Tarullo ultimately received his undergraduate and graduate degrees from the University of Louisville’s Kent School of Social Work.
St. X’s initiative to educate parents was started by alumni and concerned professionals in the community of St. X a few years ago to teach parents about the risk factors that lead to substance abuse problems in high school students and how to handle such situations, Tarullo said.
Tarullo talked about the reality of extremely high rates of first-time drug/alcohol use for adolescents ages 12 to 17, as well as the high incidence of emergency hospital visits and addiction rates for that same age group.
Other topics included: Risk factors for young men to develop addiction; signs and symptoms of adolescent drug use; family influences and risk factors; parental methods of protection; methods for addressing the realities of substance abuse during adolescence; and treatment options.
Trinity Talk Gets More Personal
On Nov. 10, Tarullo again repeated his talk as a guest speaker at Trinity High School’s Student Alcohol and Drug Elective class. However, there he shared personal stories of his severe substance abuse problems while a student at Trinity from 2000 to 2003.
Tarullo gave them real-life scenarios, too: “I shared the realities of [my] multiple incarcerations and countless legal problems during those years, he says, adding that “I told them about the three times I overdosed from alcohol and other drug abuse, getting my stomach pumped…”
He also told the students about friends he has lost to drug-related incidents: two were shot to death in a drug deal, and one died in an alcohol-related car crash.

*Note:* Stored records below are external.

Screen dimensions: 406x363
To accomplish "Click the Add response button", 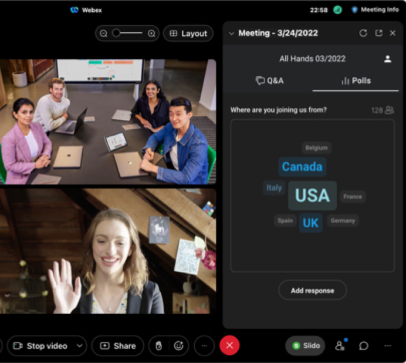I will click(x=312, y=290).
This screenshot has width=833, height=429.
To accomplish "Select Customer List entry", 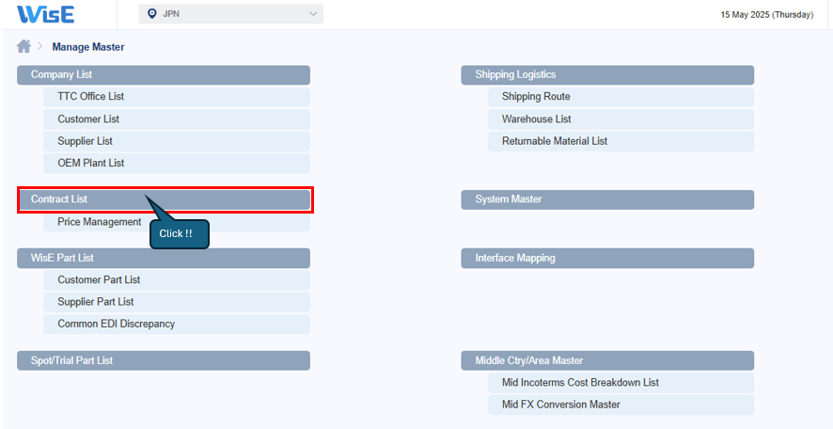I will coord(88,119).
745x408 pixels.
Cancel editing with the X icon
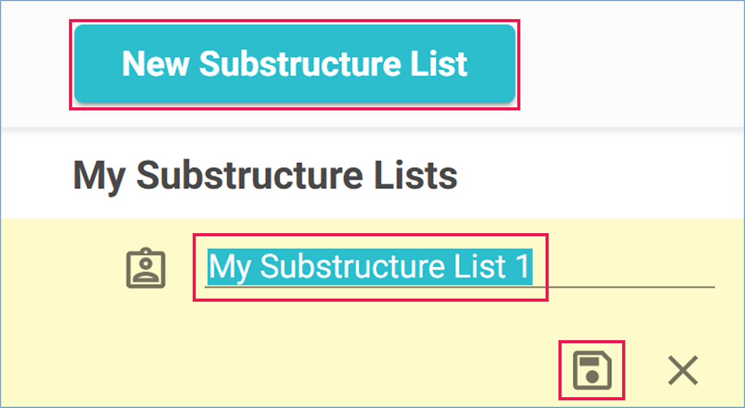pyautogui.click(x=683, y=371)
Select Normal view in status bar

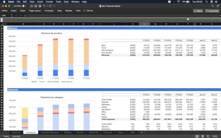pyautogui.click(x=197, y=136)
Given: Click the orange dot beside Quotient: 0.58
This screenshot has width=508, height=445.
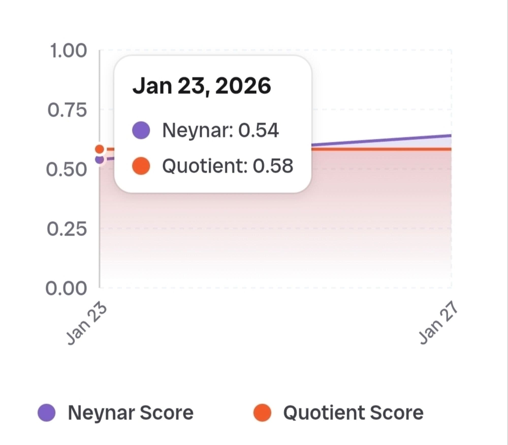Looking at the screenshot, I should [x=141, y=166].
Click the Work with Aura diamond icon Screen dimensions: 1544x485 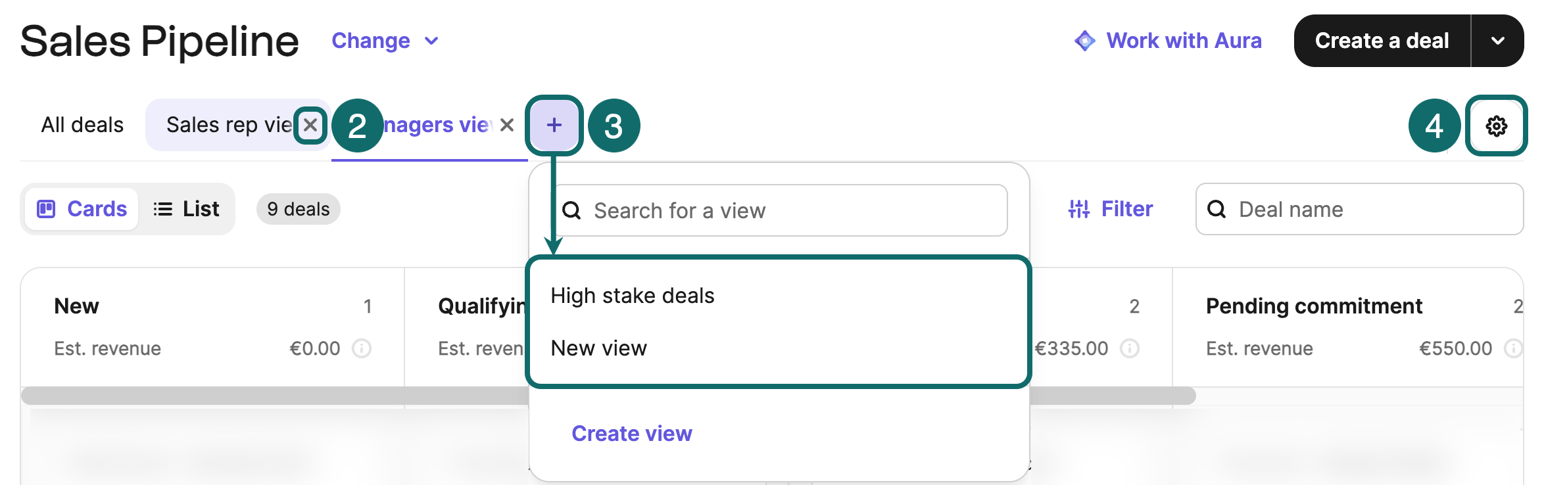[1085, 41]
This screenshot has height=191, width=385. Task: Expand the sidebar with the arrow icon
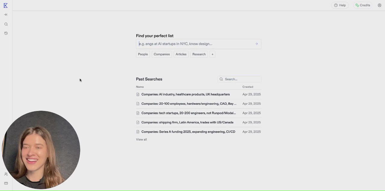pyautogui.click(x=6, y=15)
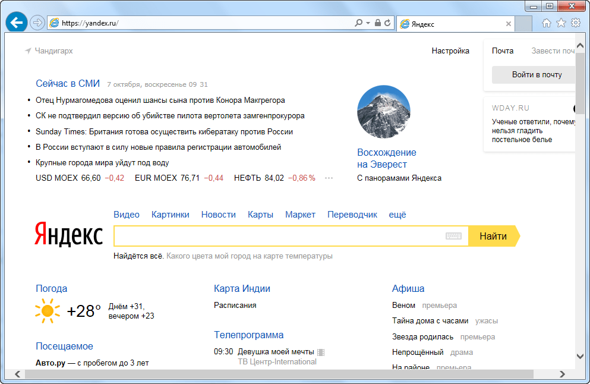Image resolution: width=590 pixels, height=384 pixels.
Task: Click the browser Forward arrow button
Action: pos(37,23)
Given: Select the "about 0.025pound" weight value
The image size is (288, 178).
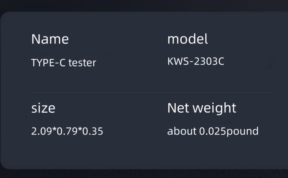Looking at the screenshot, I should click(213, 131).
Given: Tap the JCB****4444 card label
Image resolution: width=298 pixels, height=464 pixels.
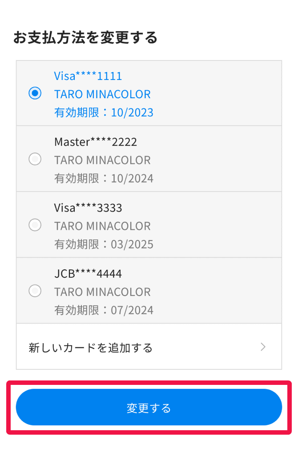Looking at the screenshot, I should pyautogui.click(x=88, y=274).
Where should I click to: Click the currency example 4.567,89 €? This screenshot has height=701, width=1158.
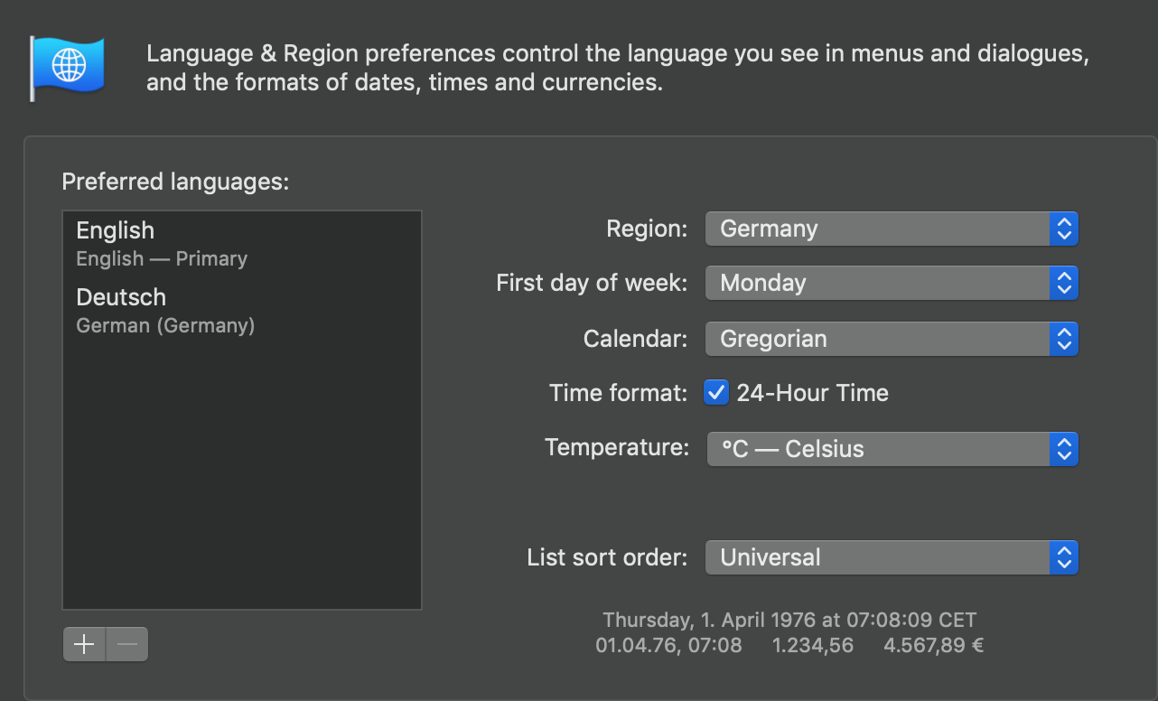pos(933,645)
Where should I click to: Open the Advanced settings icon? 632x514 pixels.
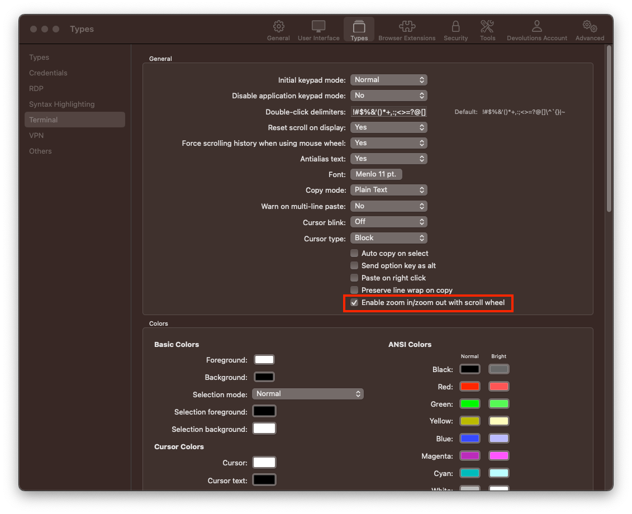tap(590, 29)
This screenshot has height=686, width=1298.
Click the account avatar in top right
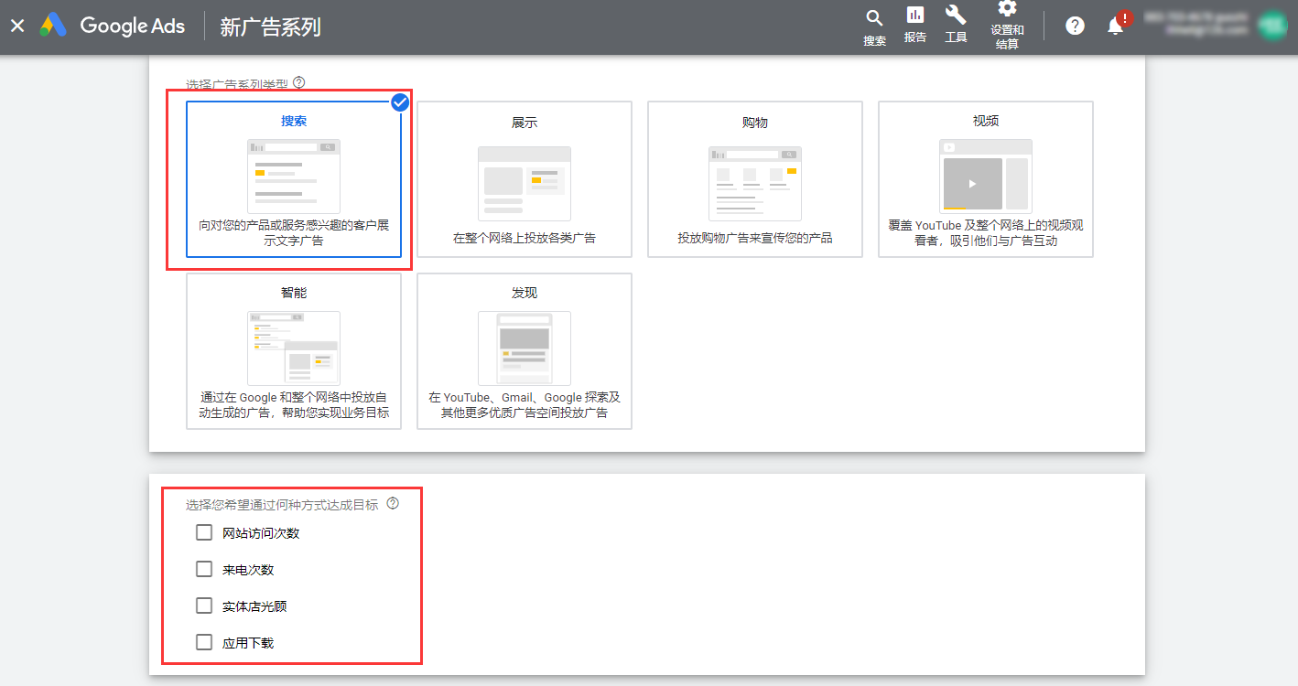tap(1271, 26)
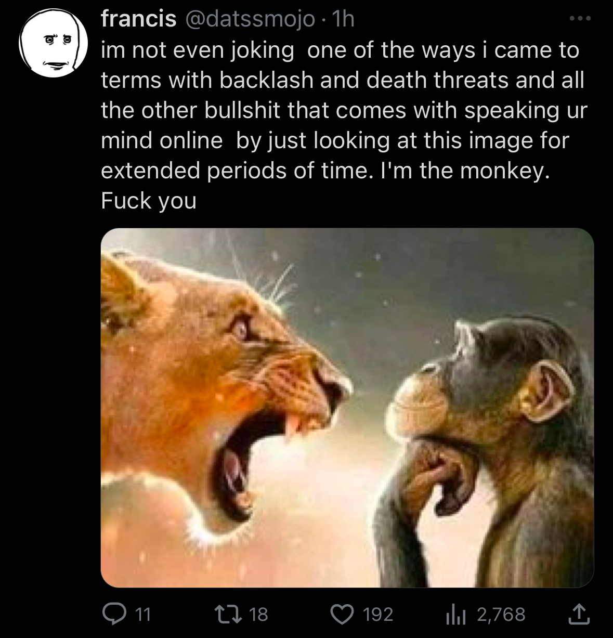This screenshot has height=638, width=613.
Task: Open the @datssmojo handle link
Action: point(248,19)
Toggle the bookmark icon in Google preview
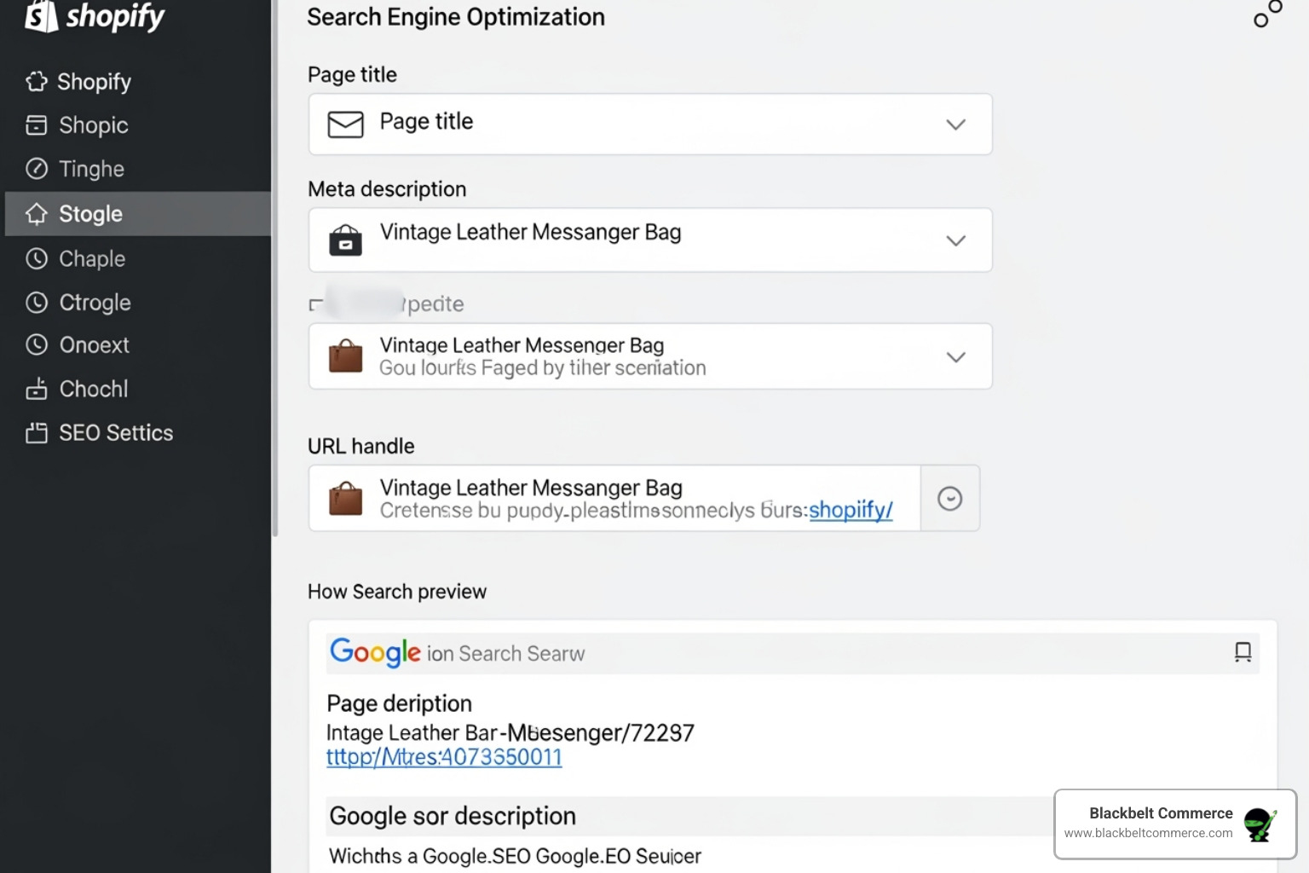The image size is (1309, 873). click(x=1243, y=652)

And he talked about the impact drug abuse had on his academic efforts, and how Trinity teachers and counselors worked hard to help him successfully graduate high school. Fortunately, Tarullo’s story has an inspiring twist.
After finding a long-term substance abuse program that changed his life, he went to college and earned his bachelor’s and master’s degrees in social work, with specialization in drug and alcohol counseling.
“Finally, I shared with them how I started living my life from a mission of helping others with lifelong addiction problems at SVDP men’s shelter and the development of our emergency recovery (ER) program,” Tarullo said.